* **Challenge**:
Reproduce the rows exactly, starting from the line that contains "Show the Last 180 D range" and ending with the line that contains "Action: click(176, 159)", with both of those lines included.

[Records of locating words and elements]

--------------------

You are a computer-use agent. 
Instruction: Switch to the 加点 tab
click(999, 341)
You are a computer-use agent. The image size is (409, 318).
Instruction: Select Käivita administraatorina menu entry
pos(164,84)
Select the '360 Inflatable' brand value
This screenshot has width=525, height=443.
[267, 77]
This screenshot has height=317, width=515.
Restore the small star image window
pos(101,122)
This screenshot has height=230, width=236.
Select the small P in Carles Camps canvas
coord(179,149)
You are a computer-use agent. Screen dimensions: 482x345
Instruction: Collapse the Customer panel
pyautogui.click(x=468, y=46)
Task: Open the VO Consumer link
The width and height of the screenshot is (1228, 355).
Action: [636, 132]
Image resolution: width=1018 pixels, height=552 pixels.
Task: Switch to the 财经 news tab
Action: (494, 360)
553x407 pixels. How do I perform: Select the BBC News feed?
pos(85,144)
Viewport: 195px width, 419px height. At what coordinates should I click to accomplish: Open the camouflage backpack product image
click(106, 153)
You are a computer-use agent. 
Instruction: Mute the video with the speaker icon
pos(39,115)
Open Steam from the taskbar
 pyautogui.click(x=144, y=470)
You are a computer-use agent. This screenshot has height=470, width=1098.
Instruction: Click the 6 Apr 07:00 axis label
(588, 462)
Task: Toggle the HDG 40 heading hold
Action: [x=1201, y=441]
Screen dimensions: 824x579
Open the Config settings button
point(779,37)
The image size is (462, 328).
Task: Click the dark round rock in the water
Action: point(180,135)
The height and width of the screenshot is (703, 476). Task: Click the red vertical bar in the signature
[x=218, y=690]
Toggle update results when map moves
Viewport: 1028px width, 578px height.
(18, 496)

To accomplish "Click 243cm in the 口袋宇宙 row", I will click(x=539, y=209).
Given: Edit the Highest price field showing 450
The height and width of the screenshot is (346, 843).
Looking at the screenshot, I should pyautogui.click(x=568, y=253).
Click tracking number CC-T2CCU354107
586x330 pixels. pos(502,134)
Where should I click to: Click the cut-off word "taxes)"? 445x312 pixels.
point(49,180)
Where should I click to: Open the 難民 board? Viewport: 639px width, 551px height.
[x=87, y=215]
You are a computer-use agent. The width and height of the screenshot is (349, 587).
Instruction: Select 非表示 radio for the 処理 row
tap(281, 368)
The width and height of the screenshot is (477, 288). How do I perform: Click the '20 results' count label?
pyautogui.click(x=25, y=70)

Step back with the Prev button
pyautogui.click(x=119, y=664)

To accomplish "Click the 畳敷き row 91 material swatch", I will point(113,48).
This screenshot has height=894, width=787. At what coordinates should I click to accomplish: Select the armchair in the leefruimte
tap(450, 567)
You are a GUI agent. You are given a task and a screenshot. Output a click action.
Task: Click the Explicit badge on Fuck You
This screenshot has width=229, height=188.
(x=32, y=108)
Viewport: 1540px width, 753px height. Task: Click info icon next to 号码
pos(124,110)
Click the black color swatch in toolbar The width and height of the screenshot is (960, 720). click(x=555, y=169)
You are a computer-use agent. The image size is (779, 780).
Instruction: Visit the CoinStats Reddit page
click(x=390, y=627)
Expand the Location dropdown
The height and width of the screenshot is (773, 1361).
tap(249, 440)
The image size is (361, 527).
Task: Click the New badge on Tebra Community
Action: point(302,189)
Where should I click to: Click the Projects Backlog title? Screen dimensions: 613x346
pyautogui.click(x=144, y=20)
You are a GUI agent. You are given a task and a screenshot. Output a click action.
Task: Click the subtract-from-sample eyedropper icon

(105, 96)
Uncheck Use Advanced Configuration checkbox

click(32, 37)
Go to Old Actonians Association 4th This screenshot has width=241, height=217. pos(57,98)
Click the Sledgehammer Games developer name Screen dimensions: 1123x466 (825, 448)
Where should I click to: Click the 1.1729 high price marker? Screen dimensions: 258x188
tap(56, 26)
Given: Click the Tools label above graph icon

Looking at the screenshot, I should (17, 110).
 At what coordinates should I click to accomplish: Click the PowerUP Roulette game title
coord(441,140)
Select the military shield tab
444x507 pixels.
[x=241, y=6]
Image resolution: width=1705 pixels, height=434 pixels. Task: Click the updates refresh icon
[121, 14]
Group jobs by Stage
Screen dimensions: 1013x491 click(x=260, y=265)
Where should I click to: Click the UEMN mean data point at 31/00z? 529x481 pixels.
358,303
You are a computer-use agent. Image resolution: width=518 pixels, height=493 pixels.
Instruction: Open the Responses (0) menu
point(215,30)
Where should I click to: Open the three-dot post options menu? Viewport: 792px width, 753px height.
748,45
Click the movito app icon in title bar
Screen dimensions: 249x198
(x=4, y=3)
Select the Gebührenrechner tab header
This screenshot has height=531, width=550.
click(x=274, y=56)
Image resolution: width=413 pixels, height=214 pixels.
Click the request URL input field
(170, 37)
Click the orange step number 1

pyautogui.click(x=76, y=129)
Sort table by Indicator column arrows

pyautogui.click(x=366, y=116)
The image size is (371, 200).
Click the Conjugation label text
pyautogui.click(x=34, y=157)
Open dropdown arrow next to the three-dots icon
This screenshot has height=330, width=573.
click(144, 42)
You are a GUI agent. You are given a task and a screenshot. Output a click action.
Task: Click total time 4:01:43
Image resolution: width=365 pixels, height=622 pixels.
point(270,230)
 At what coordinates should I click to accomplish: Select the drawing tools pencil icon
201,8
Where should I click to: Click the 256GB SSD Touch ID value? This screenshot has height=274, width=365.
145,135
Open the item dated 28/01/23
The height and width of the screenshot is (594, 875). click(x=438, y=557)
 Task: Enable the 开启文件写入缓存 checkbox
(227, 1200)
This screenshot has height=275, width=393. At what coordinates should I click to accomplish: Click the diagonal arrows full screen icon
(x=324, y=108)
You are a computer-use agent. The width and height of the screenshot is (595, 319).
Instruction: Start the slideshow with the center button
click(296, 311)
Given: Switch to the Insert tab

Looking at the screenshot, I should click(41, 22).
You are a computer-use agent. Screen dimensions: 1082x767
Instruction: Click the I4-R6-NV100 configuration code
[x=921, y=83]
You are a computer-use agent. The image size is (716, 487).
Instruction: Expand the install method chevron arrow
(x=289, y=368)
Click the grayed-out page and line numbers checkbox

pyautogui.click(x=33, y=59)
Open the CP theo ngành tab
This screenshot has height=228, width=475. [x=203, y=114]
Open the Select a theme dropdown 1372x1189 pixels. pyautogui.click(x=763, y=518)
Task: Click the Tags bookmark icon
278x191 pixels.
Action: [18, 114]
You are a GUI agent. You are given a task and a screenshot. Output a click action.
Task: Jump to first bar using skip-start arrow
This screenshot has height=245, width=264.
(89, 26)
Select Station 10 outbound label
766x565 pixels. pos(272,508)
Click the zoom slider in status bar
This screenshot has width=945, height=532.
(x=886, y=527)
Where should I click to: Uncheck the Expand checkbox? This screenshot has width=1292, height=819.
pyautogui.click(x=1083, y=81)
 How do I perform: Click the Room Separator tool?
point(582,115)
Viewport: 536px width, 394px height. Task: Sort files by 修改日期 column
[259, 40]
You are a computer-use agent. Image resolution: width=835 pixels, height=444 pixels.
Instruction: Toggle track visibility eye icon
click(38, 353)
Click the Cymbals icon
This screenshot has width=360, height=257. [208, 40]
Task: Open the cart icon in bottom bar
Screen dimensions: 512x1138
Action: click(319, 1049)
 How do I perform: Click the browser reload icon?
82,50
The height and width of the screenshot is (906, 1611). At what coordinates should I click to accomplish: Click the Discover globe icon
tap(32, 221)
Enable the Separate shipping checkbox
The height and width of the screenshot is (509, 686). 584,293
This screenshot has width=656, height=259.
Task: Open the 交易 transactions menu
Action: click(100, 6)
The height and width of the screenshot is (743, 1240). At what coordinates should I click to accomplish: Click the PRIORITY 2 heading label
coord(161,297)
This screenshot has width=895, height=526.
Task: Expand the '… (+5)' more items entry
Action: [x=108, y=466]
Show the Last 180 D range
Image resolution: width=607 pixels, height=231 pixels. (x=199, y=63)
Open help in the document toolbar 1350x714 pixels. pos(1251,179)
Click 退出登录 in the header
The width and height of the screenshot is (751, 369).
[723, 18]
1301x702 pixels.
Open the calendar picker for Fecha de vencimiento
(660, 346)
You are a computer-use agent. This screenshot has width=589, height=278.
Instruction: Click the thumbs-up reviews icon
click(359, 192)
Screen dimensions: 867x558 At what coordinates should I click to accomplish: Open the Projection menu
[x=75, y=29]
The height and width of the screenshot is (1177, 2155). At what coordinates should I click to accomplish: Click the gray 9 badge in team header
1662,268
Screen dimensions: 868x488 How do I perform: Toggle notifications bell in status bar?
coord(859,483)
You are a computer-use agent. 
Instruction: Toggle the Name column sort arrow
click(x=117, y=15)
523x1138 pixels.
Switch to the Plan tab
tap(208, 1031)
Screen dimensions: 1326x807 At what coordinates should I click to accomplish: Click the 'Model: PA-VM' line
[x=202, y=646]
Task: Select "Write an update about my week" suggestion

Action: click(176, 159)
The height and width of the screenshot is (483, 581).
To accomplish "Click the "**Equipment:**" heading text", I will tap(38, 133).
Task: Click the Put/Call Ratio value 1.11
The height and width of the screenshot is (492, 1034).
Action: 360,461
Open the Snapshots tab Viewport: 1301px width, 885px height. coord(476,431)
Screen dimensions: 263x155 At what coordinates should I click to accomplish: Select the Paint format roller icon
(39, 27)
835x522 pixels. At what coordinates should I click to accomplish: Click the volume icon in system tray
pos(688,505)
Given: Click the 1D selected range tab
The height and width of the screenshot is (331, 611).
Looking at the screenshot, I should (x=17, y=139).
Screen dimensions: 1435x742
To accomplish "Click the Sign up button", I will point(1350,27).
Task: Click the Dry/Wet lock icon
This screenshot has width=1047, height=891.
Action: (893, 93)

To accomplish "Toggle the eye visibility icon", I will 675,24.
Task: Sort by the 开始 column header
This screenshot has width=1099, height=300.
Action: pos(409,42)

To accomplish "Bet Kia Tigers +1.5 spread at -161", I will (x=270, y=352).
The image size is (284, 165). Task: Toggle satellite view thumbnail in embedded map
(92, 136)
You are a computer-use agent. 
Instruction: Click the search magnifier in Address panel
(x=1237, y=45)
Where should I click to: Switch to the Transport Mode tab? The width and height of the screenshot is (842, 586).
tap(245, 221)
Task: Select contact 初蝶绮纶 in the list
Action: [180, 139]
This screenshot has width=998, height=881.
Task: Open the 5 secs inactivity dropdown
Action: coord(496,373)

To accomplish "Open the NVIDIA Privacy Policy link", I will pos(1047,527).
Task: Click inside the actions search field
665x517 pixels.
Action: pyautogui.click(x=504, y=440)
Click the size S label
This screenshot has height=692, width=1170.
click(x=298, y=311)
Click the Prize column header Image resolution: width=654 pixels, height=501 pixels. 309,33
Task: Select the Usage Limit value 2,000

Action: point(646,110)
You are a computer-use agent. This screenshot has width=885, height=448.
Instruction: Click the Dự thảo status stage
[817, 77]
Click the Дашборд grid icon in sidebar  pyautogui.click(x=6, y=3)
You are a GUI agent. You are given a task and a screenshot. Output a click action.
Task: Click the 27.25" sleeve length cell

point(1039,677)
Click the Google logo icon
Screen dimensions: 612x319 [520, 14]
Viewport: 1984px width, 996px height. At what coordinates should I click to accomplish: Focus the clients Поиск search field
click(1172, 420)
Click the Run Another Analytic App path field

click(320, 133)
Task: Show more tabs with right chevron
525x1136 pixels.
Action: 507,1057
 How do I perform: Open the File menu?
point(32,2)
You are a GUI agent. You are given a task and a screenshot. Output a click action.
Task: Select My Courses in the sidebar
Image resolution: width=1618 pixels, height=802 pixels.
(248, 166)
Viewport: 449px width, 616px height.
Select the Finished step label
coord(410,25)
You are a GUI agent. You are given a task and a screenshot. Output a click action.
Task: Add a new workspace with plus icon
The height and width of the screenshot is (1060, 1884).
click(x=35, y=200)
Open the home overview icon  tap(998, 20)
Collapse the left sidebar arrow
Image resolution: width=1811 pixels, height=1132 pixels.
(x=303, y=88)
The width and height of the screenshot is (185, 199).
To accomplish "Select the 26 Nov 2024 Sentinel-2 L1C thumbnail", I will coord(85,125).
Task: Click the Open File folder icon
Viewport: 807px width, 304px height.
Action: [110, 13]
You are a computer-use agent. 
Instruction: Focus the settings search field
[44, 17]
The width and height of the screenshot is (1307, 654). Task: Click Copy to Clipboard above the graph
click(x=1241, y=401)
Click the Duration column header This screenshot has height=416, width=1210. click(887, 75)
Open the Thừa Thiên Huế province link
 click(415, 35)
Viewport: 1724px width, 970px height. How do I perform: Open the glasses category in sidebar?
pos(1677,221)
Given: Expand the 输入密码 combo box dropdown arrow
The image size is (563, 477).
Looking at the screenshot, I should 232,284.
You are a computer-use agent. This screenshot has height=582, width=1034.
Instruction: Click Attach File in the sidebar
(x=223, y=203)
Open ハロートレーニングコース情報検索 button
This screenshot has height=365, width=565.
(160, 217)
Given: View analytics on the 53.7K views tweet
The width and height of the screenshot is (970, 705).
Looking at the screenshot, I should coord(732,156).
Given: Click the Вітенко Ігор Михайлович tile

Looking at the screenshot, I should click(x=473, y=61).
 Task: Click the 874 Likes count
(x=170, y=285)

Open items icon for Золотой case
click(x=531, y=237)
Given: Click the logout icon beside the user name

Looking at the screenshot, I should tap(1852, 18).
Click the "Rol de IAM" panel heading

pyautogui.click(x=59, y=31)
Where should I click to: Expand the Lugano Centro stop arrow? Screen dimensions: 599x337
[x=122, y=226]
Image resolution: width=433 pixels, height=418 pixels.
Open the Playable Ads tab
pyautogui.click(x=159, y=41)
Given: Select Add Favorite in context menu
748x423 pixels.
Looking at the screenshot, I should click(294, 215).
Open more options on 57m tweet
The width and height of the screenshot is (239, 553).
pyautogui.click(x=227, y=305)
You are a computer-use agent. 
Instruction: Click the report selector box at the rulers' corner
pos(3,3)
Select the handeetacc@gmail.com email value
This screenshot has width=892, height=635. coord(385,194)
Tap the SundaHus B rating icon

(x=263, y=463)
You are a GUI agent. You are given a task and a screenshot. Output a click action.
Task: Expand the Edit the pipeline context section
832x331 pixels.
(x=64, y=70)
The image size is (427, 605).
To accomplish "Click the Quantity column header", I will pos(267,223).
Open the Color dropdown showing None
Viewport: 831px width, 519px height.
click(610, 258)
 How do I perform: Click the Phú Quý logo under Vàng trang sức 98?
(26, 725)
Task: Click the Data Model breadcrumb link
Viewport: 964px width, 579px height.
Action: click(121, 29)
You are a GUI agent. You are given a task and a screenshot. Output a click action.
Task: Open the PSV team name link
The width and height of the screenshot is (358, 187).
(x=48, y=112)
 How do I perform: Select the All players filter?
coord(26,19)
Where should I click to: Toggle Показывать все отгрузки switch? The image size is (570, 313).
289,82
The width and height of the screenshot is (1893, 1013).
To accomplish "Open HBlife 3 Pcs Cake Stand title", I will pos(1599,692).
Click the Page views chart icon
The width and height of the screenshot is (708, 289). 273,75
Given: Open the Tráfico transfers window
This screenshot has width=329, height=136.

--------------------

* **Task result**:
Show the Last 180 D range
Image resolution: width=607 pixels, height=231 pixels. (x=199, y=63)
Open help in the document toolbar 1350x714 pixels. pos(1251,179)
Click 退出登录 in the header
The width and height of the screenshot is (751, 369).
[723, 18]
1301x702 pixels.
Open the calendar picker for Fecha de vencimiento
(660, 346)
You are a computer-use agent. This screenshot has width=589, height=278.
Instruction: Click the thumbs-up reviews icon
click(359, 192)
Screen dimensions: 867x558 At what coordinates should I click to accomplish: Open the Projection menu
[x=75, y=29]
The height and width of the screenshot is (1177, 2155). At what coordinates should I click to accomplish: Click the gray 9 badge in team header
1662,268
Screen dimensions: 868x488 How do I perform: Toggle notifications bell in status bar?
coord(859,483)
You are a computer-use agent. 
Instruction: Toggle the Name column sort arrow
click(x=117, y=15)
523x1138 pixels.
Switch to the Plan tab
tap(208, 1031)
Screen dimensions: 1326x807 At what coordinates should I click to accomplish: Click the 'Model: PA-VM' line
[x=202, y=646]
Task: Select "Write an update about my week" suggestion

Action: click(176, 159)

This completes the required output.